Look through the entries below and extract exactly the lines from the one containing "Where should I click to: Choose" through the one containing "Given: Sort by the Name column header", ends included.

- _Saved data entries_:
++++++++++

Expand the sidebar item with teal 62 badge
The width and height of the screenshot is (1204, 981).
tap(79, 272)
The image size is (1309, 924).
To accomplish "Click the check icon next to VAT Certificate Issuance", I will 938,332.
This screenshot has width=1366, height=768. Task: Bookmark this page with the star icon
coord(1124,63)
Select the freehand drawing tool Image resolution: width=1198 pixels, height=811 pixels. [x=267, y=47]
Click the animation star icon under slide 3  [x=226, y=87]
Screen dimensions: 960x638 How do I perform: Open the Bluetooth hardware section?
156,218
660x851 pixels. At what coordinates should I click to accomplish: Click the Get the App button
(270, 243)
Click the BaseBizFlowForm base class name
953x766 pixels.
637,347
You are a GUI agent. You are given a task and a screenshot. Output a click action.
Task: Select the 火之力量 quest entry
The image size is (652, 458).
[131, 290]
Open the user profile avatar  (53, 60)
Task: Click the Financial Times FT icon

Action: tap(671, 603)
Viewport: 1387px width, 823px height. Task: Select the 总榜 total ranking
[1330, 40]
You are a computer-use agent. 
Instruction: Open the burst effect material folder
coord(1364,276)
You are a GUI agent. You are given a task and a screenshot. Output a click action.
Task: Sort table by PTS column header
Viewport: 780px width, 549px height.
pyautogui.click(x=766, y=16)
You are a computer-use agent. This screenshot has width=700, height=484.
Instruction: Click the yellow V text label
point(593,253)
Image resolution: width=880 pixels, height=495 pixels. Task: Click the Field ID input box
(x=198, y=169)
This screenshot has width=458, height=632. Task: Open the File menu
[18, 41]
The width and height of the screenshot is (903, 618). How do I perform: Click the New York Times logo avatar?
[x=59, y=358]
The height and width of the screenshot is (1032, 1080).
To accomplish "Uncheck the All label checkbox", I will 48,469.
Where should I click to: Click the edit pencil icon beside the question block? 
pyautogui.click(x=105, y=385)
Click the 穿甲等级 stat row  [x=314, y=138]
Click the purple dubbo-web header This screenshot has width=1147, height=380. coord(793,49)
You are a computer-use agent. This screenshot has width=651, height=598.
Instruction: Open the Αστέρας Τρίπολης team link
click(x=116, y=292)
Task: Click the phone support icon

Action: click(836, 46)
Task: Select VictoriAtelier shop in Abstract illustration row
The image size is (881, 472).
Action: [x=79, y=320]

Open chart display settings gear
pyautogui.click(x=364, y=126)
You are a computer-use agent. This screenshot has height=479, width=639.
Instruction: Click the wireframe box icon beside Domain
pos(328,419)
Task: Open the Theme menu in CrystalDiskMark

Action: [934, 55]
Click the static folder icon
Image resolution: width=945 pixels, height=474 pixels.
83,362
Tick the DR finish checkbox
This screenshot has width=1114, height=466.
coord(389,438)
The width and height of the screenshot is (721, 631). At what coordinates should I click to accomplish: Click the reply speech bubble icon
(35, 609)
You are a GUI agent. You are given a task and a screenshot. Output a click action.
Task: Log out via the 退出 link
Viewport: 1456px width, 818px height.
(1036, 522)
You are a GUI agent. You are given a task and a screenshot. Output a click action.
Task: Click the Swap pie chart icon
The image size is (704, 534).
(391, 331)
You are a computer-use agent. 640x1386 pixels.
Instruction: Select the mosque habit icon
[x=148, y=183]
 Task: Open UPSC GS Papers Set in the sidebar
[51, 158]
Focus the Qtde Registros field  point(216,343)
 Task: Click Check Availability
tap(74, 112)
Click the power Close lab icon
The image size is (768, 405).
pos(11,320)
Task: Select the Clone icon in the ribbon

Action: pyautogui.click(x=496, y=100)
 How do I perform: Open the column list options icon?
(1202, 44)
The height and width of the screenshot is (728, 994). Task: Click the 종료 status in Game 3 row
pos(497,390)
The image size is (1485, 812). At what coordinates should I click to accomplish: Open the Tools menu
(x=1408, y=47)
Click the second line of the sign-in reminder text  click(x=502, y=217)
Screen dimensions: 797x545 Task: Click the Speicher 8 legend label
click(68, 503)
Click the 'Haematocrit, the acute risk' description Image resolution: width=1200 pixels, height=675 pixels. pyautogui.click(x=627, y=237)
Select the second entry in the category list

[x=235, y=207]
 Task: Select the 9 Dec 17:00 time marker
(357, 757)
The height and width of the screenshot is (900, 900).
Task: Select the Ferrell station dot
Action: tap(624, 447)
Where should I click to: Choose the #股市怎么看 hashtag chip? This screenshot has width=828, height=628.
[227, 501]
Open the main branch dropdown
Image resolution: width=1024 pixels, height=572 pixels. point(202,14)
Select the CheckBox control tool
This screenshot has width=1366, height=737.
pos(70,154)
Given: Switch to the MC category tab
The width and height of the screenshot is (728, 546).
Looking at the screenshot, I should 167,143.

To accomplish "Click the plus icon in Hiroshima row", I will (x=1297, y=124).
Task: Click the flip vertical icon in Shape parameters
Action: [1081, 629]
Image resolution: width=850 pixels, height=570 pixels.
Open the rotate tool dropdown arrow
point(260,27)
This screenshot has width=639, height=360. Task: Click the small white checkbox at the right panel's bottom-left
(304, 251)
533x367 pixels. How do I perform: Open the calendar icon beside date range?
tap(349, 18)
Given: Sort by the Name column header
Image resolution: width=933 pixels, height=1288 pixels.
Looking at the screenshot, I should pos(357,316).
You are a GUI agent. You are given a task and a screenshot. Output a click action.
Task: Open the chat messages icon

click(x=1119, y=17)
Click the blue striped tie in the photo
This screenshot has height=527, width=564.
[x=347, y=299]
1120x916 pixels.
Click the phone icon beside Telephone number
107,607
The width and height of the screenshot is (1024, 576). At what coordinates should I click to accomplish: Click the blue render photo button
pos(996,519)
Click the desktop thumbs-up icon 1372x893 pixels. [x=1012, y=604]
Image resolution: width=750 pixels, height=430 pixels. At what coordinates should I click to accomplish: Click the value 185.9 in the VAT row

++++++++++

- _OUTPUT_:
Where should I click to: Choose the #股市怎么看 hashtag chip? This screenshot has width=828, height=628.
[227, 501]
Open the main branch dropdown
Image resolution: width=1024 pixels, height=572 pixels. point(202,14)
Select the CheckBox control tool
This screenshot has width=1366, height=737.
pos(70,154)
Given: Switch to the MC category tab
The width and height of the screenshot is (728, 546).
Looking at the screenshot, I should 167,143.

To accomplish "Click the plus icon in Hiroshima row", I will (x=1297, y=124).
Task: Click the flip vertical icon in Shape parameters
Action: [1081, 629]
Image resolution: width=850 pixels, height=570 pixels.
Open the rotate tool dropdown arrow
point(260,27)
This screenshot has width=639, height=360. Task: Click the small white checkbox at the right panel's bottom-left
(304, 251)
533x367 pixels. How do I perform: Open the calendar icon beside date range?
tap(349, 18)
Given: Sort by the Name column header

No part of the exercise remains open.